SOC, SIEM and SOAR

Everybody and their grandma have heard of firewalls. Not so known are the other components that make up a strong cyber defense. We'll be touching upon those in today's blog.

SOC, SIEM and SOAR. Lots of acronyms but what do they actually mean?

Security Operations Centre (SOC)

is the team responsible for monitoring, detecting and responding to security incidents - sort of like the cyber defense headquarters.

Typically you'll find security analysts, engineers and incident responders who monitor alerts, investigate suspicious activity and coordinate responses to potential threats.

Common responsibilities include:

• Monitoring security alerts

• Investigating suspicious activity

• Incident response

• Threat hunting

• Vulnerability management

• Security reporting

Many companies operate a 24/7 SOC to ensure threats can be identified and addressed as quickly as possible.

It also not uncommon for companies to outsource this and have a managed security service provider to act as a company's SOC.

Security Information and Event Management (SIEM)

SOC is the human element and the SIEM is one of their most important tools.

A Security Information and Event Management platform collects and analyses logs from across an organisation's environment.

These logs may come from:

• Servers

• Workstations

• Firewalls

• Cloud platforms

• Applications

• Network devices

• Endpoint security tools

The SIEM aggregates this information into a central location where security analysts can search, correlate and investigate these events.

Unsuccessful logins are not cause for concern on their own but context matters - pair this with numerous failed login attempts followed by a successful login and then usual activity - well that's something worth looking into.

In short a SIEM helps organisations identify threats that may get lost in the millions of daily log events.

Security Orchestration, Automation and Response (SOAR)

As organisations grow and security teams become fatigued with the sheer volume of alerts generated - a SOAR system is a welcome relief.

These platforms can automate repetitive security tasks and coordinate responses across multiple technologies.

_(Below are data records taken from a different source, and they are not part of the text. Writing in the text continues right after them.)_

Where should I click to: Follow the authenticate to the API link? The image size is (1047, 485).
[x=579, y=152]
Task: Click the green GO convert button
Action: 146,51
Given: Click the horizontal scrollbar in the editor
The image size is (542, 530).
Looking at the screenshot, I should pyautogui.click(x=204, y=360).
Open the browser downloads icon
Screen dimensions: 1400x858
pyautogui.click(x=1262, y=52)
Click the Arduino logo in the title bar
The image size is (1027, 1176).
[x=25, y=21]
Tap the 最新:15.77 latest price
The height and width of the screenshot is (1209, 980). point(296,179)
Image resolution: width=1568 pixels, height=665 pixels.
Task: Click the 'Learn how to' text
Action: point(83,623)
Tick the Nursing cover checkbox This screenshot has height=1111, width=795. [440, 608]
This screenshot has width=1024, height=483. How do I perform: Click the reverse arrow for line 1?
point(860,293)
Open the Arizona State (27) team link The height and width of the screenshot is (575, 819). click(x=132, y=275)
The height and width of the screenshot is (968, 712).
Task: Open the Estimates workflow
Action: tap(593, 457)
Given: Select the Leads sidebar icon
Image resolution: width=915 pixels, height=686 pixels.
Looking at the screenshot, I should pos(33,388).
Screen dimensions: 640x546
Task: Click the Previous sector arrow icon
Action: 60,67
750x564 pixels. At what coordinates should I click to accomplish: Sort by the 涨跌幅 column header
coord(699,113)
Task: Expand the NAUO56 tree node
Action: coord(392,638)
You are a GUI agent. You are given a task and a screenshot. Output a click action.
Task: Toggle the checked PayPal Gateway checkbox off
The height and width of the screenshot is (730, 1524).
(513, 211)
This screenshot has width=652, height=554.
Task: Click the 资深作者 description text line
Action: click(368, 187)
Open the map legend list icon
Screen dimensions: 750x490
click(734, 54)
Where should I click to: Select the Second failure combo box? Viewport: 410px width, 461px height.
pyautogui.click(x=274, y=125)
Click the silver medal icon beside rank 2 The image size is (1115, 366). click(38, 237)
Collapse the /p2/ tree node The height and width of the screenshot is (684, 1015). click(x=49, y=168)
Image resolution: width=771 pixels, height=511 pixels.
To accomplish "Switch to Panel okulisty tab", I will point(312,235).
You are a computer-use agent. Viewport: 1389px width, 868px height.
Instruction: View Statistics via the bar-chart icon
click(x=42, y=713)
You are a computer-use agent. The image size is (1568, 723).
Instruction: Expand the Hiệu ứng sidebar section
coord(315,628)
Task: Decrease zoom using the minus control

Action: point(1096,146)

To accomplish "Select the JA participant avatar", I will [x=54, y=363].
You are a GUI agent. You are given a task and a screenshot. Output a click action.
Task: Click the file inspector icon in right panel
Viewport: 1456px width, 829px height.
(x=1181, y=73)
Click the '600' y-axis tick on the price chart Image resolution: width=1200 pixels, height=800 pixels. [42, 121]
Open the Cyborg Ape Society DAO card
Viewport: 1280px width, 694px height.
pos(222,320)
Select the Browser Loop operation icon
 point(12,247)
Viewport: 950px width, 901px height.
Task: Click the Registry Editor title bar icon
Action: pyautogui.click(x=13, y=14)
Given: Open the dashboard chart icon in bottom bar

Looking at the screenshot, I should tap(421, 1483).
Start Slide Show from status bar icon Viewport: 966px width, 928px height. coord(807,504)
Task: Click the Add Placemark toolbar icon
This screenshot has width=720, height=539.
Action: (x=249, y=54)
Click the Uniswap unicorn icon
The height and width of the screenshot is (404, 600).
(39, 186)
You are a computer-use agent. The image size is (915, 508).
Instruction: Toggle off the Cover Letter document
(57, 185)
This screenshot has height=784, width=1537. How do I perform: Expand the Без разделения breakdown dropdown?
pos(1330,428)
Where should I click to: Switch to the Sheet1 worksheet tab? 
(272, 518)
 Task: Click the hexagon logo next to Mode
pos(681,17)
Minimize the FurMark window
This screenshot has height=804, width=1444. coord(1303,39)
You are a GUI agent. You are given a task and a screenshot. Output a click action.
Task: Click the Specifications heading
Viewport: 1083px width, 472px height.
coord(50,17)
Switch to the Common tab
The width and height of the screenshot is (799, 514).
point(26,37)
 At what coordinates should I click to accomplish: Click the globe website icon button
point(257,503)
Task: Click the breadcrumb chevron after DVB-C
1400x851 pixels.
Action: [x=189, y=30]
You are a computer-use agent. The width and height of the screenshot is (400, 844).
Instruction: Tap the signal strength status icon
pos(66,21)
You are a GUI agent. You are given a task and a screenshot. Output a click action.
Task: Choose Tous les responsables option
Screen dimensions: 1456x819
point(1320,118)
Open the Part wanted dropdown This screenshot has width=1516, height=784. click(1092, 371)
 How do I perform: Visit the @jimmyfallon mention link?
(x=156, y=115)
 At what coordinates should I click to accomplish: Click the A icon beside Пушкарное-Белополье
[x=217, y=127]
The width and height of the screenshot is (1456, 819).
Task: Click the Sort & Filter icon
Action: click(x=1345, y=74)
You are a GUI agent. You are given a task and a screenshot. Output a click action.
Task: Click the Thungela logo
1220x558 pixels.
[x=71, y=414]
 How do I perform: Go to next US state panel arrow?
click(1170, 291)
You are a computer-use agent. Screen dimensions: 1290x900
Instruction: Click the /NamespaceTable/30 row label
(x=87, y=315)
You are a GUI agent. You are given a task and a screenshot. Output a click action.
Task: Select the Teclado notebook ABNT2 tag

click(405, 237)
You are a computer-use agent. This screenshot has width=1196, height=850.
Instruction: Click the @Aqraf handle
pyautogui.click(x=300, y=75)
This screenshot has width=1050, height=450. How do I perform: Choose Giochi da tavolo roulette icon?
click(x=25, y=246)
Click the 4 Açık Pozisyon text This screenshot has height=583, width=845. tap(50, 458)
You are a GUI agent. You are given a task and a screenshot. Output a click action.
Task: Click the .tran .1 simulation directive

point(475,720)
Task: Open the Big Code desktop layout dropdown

Instead of a human analyst manually performing every step - a SOAR can execute predefined workflows known as playbooks.

Examples include:

• Automatically blocking malicious IP addresses

• Disabling compromised user accounts

• Creating incident tickets

• Gathering forensic information

• Notifying security teams

• Initiating containment actions

This frees up analysts to focus on higher value investigations as opposed to getting bogged down by repetitive admin.

How do they work together?

A useful way to think about these technologies is:

The SOC is the people.

The SIEM is the visibility.

The SOAR is the automation.

A SIEM collects and analyses security data.

The SOC investigates and responds to the alerts generated by the SIEM.

SOAR then automates parts of the investigation and response process, reducing workload and improving response times.

Why are they necessary?

Modern organisations typically have thousands of users and devices generating massive amounts of security data every day.

Without the right tools and processes, identifying genuine threats amongst the chaos is like finding a needle in a haystack.

The platforms discussed above help security teams make sense of the madness.

Final Thoughts

SOC, SIEM and SOAR are often discussed together because they complement one another.

A SOC provides the people and expertise.

A SIEM provides visibility into what's happening across the environment.

SOAR provides automation that enables security teams to respond more efficiently.

Individually they are powerful. Together they form the foundation of many cyber defence operations and help organisations detect, investigate and respond to threats before a worst case scenario occurs.